◆ Parts of the exercise:
1. In the Berserk analysis, why does the post-eclipse portion say we often see Guts through the eyes of his troupe? Answer in one to three sentences.
2. Answer from the Berserk analysis:
(a) After Griffith's speech, whom does Guts hang out with?
(b) On what date was the Character Cove reply posted?
(c) Since finding whom has Guts not lost a teammate?
3. From the Berserk analysis, reproduce the passage starting at "Then you can" and ending at "find your dreams.".

◆ Given passage:
I always took the idea of evil and the entire point of view going back to the beginning of berserk as one half of a struggle.  Technically there is an arrangement in place, that bets on the weaker tendency of human beings in certain space.  However we see that Guts also finds strength in such spaces that these assertions are made.

Then you can see that at least in material reality it's not because of meaning in human suffering, it's because it's possible to do something horrible in suffering, but it's also possible to find your dreams.

You can say looking for meaning is what opened the whole can of worms, but it's hard to tell which situation you are trapped in and which situation you chose.

When Guts is in the band of the hawk he finds meaning to where he previously suffered in terms of trust and abandoment, family and friends, he changes his own heuristic based outlook in a concious intellectual way, where he is actively thinking about it.

Then when he hears griffith's speech it challenges that peace, but he once again finds positive meaning and now that he has found his ability to love, he wants to find his ability to have self onus or self control.  Essentially going to live life authentically.

Now by  doing that did he set into motion Griffith's trial of authenticity, which he responded to by doing the very thing that the idea of evil is predicated on.

Or did he find his way out of or through a situation he was "in."  Since the beginning to which someone close to him could not handle.

It makes it seem like in that case the idea of evil is predicated on the "idea." 

But if we see the thread continuing it makes it seem like Guts suffering is the only remedy or antithesis to the implications of the idea of evil.

When he is in such a space where he should cave, he goes against it.  Similarly to how he should have been crushed by griffith's speech but instead individuated from it.  Made meaning from it, not coincendentally hung out with a black smith.  Guts is forged here.  He clearly makes meaning from his suffering.  He clearly revisits the trauma of his child hood.  He fights based off that precipice that is left to him from that threshold.

When he goes against against spirtual inertia his blade becomes stronger, not by his design but because of his resistance to it.  Same with his tolerance for the beserker armor.  All of it involves suffering.   But it's not because he is the anthesis to the causality of the god hand and the idea, even though he is, it's because of his original thesis of how he would live that he got through his experience of trauma.  That is expressed through his fighting.

So in that sense Guts is the opposition in philosophy to the idea of evil, or in the examination for what is true about the world in berserk.  Guts idea is I make myself who i am, and the idea of evil's is I only exist because of you.

Or you could also see that in the Beast in Guts vs his concious decision.

Character Cove / Re: Berserk: An In-Depth Analysis (Part 4)
« on: September 20, 2016, 07:37:27 PM »
I did just realize that Guts post eclipse is essentially playing a father figure.  And thusly we often see him through the eyes of his troupe.  Isidro, Schierke, and to an extent Farnese.  One thing that is interesting if how Guts is constantly thrown into relationships where he is taught the value of companionship only to have that value spurn him, through relationships like Gambino and the band of the hawk.  One thing i like is that since finding Puck he hasn't lost a team mate, and he was able to make the individual philsophical statements in real world action that i feel keeps him safer in terms of where he stands with his own demon, and break the pattern of fearing companinon ship.  Because in reality that is a difficult theme.  That can leave any human scared, and Guts is followed around by literal demons who prey on that fear, as well as a inner  :beast: that can manifest itself.  While being in a spirtual situation that just barely makes sense for him without that fire, that seems to be both a positive and a negative incarnation, existing in both.  He is the struggler, who needs to forego the desire of vengeance to pursue healing, but is required to harness the  :beast: in his journey.  He is split down to categorical paths, and now that we see elfhelm and the flower storm if cascas return to conciousness is through a land of dreams,  how is she going to have to deal with the same contradictory struggle.

◆ Given information:

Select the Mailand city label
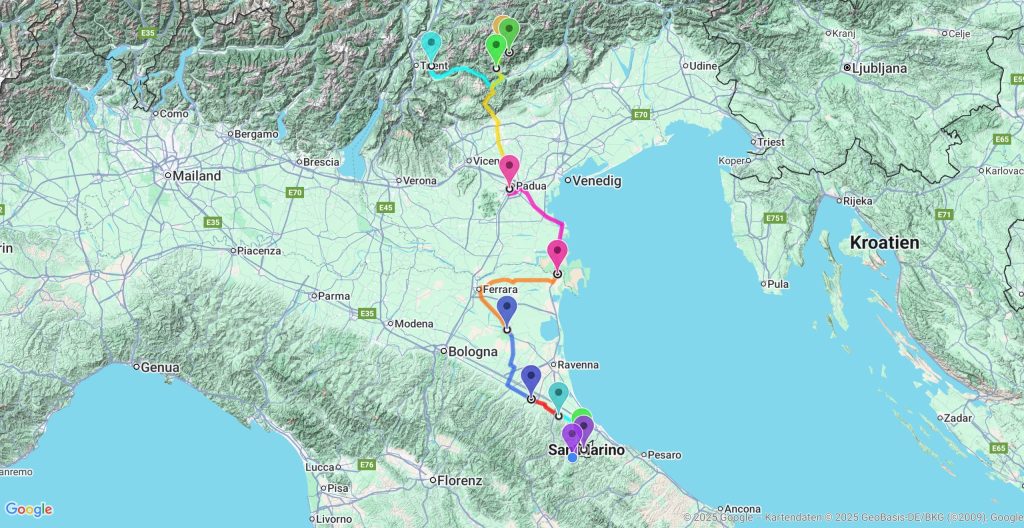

◆ Task-by-task answers:
1. Post-eclipse, Guts is essentially playing a father figure. Because of that, we often see him through the eyes of his troupe: Isidro, Schierke and, to an extent, Farnese.

2.
(a) A blacksmith.
(b) September 20, 2016.
(c) Puck.

3.
Then you can see that at least in material reality it's not because of meaning in human suffering, it's because it's possible to do something horrible in suffering, but it's also possible to find your dreams.